READING PASSAGE
########

Bwlch-y-Ddeufaen (gap/pass of the two stones) is a mountain pass in Conwy county borough, north Wales, traversable only on foot or horseback, following the former Roman road from Caerhun (Canovium) to Caernarfon (Segontium). The route may be followed by road to Rowen or to Llanbedr-y-Cennin and from either, the way, through a mountain gate, is a clearly marked green path to Abergwyngregyn. The route lies between the peaks of Tal y Fan and Drum, in the Carneddau range in north Snowdonia. The distance from Rowen to Abergwyngregyn is about nine miles of mostly high mountain footpath. Near the Abergwyngregyn end, the route forms part of the North Wales Path.

==History==
The Two Stones are large pre-historic monoliths of unknown date, which mark the summit at about 1400 ft. The south-eastern stone measures 3m in height, the smaller north-western stone is 2m high. Also, near the mountain gate, on the south side of the track, is a stone circle and a cromlech called Maen-y-bardd (the bard's stone) nearer Rowen.

########

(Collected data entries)
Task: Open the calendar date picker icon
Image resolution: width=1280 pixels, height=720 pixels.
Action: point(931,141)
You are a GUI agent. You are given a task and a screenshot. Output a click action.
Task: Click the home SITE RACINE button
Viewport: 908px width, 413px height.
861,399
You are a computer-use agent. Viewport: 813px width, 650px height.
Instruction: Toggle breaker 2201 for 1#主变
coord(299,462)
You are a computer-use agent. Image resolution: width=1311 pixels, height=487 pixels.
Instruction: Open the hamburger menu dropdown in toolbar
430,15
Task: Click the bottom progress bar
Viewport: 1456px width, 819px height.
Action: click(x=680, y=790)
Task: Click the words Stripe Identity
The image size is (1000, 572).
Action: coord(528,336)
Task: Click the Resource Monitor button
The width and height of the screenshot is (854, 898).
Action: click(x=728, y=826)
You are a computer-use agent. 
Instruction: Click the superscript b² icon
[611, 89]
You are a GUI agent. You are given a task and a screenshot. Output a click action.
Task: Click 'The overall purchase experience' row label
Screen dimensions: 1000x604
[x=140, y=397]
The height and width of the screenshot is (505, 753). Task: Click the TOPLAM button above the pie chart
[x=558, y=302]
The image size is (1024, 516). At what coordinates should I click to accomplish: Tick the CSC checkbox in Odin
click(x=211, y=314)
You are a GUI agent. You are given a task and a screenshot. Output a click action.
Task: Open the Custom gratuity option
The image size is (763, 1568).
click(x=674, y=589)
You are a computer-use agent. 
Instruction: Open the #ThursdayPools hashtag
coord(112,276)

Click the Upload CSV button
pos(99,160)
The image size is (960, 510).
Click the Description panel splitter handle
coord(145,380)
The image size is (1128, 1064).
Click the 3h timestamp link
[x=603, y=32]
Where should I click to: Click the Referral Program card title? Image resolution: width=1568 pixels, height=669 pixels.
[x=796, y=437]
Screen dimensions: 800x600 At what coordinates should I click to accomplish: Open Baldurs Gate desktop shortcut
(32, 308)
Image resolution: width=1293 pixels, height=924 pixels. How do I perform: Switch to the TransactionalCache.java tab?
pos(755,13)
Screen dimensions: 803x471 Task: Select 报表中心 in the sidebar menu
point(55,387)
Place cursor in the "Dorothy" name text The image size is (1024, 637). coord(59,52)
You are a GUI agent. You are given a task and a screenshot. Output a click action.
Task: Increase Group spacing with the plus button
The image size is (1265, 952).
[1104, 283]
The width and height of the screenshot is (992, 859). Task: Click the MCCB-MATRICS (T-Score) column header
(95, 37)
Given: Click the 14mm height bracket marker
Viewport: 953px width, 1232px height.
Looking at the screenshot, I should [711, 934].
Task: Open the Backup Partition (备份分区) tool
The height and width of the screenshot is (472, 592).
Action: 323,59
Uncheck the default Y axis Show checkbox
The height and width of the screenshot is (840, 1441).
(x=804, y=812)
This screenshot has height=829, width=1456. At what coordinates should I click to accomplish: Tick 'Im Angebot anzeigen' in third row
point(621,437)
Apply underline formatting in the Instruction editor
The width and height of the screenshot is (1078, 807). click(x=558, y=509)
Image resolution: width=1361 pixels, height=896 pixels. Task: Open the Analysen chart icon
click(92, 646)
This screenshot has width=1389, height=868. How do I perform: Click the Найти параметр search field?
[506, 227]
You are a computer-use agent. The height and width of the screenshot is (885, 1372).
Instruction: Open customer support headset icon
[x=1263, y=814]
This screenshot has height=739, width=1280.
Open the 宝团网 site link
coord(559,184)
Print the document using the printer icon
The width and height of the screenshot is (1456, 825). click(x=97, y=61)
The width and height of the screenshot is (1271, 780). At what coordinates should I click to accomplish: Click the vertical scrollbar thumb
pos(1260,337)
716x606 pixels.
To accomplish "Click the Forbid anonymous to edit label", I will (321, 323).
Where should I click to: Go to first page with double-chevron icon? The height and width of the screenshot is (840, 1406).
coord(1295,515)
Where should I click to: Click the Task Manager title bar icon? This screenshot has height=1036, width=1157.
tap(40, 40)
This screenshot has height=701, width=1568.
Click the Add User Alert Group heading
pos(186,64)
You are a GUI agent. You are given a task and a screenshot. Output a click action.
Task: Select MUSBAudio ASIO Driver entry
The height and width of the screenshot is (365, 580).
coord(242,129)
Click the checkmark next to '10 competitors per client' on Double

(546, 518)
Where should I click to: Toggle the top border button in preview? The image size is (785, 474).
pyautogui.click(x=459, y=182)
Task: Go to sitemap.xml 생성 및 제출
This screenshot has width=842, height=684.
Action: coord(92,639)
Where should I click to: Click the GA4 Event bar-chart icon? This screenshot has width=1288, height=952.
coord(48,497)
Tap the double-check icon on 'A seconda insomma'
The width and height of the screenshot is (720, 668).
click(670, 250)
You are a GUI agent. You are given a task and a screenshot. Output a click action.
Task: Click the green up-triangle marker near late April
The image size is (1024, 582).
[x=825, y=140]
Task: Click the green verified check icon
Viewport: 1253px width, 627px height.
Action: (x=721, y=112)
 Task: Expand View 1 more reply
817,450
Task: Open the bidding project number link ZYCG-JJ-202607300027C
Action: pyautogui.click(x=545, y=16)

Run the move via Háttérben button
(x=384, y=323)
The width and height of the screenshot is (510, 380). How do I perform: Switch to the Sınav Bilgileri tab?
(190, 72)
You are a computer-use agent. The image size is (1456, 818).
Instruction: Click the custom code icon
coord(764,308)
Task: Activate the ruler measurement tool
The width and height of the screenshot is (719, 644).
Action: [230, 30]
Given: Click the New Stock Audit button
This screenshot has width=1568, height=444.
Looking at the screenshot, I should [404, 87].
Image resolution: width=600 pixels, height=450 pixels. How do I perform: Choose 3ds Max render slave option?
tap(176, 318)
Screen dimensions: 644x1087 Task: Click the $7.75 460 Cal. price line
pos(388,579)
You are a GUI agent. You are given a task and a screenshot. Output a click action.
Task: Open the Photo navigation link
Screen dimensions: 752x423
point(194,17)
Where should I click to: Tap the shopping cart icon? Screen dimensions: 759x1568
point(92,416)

########

TASKS TO COMPLETE
1 – According to the Bwlch-y-Ddeufaen passage, how far is it from Rowen to Abergwyngregyn?
2 – Please rewrite the Bwlch-y-Ddeufaen passage from "Bwlch-y-Ddeufaen (gap/pass of" to "North Wales Path.", changing "mountain pass" to "hill pass".

REPLIES
1 – About nine miles, mostly on high mountain footpath.

2 –
Bwlch-y-Ddeufaen (gap/pass of the two stones) is a hill pass in Conwy county borough, north Wales, traversable only on foot or horseback, following the former Roman road from Caerhun (Canovium) to Caernarfon (Segontium). The route may be followed by road to Rowen or to Llanbedr-y-Cennin and from either, the way, through a mountain gate, is a clearly marked green path to Abergwyngregyn. The route lies between the peaks of Tal y Fan and Drum, in the Carneddau range in north Snowdonia. The distance from Rowen to Abergwyngregyn is about nine miles of mostly high mountain footpath. Near the Abergwyngregyn end, the route forms part of the North Wales Path.